Amazon currently has the lead over Walmart and Home Depot in consumer cleantech products with stronger brand selection and pricing and comparable home installation services. The final scores across the three factors was Amazon (4.7/5.0), Home Depot (3.9/5.0) and Walmart (3.4/5.0).
Home Depot is a close second given the company’s established home improvement services business and partnerships with rooftop solar companies Tesla and Sunrun. In a February 2018 interview, Carole Tome, the CFO of Home Depot, said that Home Depot has “barrier islands” that are insulated from Amazon’s threat and we agree One of these barrier islands is that Home Depot currently has the edge on Amazon for larger remodeling project purchases and installation services.“So do we have an Amazon protected moat around our business? Of course not. But do we have barrier islands around our business? Yes, we do. Our job is to continue to invest in those barrier islands.” – Home Depot CFO Carole Tome (Feb. 2018)
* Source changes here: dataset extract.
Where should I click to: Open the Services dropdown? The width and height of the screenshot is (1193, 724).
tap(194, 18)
However, Amazon’s Home Service experience offers more transparency and could start to take share from Home Depot as consumers consider Amazon as a realistic option when completing larger remodeling projects. So although you can’t currently order your rooftop solar on Amazon, one can envision a scenario in the future where Jeff Bezos wants to put solar panels on your roof.
Supporting Data and Methodology
Most of the supporting data for our conclusions are included in this article and if you would like to see the full back-up with product links and model numbers, please email us at research(at)ohmhomenow.com.
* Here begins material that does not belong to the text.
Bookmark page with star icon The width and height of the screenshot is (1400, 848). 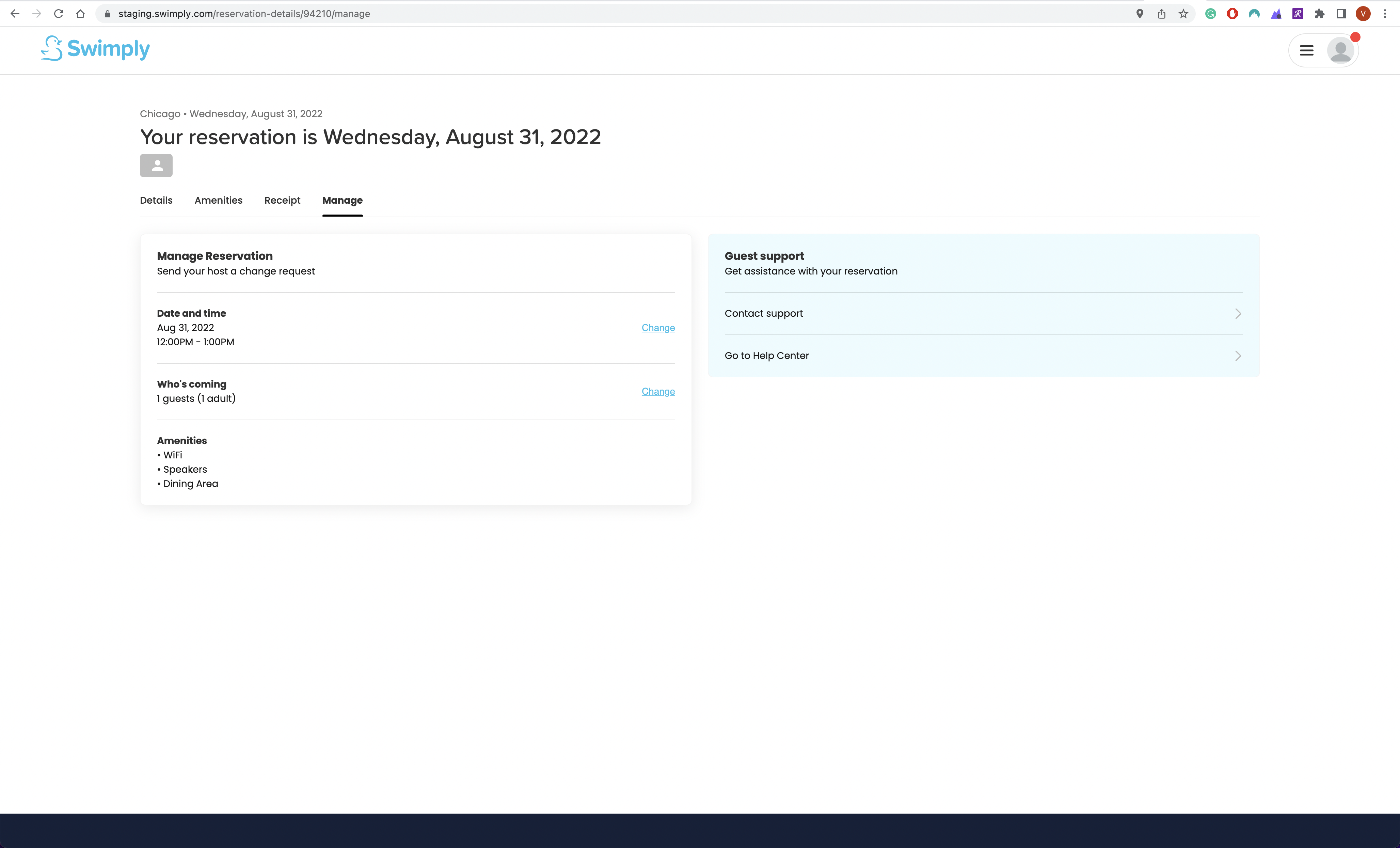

- Pricing – All pricing was taken as of 4/9 directly from the website (except for smart sprinklers due to product availability changes). Almost all products that we used for pricing comparisons were sold directly from the retailer with free shipping for comparability and manufacturer model numbers were used to ensure accurate matching. For each major product group (solar, EV chargers, smart home energy, and energy efficient appliances) product prices were totaled and compared to the retailer with the lowest total price. Scoring (0-5) was based on the comparison to the lowest total prices (100%-105% = 4/5), (105%-110% = 4/5) and (>110% = 3/5) and then an average was taken for the overall pricing score.
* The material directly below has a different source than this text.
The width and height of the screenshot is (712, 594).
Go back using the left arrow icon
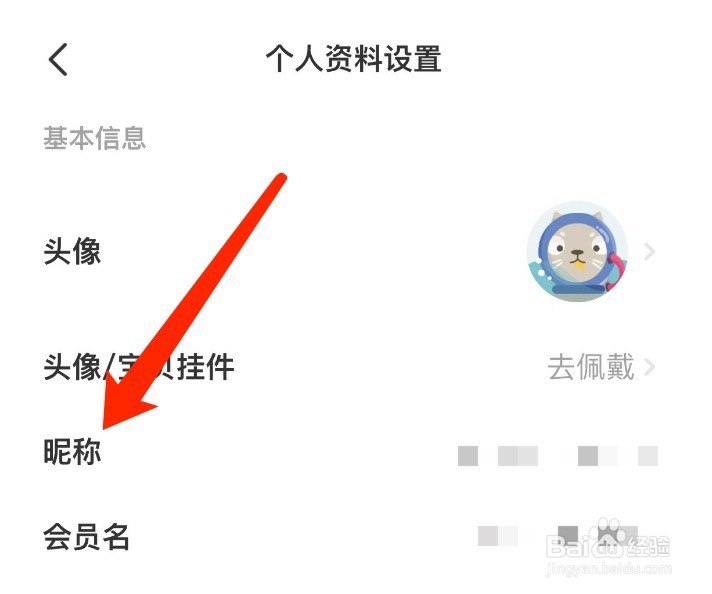point(58,59)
- Selection – We picked 5 of the top brands for each product category and used expert review sites (Consumer Reports and Wirecutter) to determine the top brands that are most sought after by consumers. Scoring (0-5) was based on the number of brands within each major product group and then an average was taken for the overall selection score.
- Home Installation Services – Home Services scoring was based on OhmAnalytics’ overall evaluation of the experience via the ecommerce websites.
- Overall Score – The overall score was calculated as an average of the 0-5 score for Pricing, Selection and Home Services.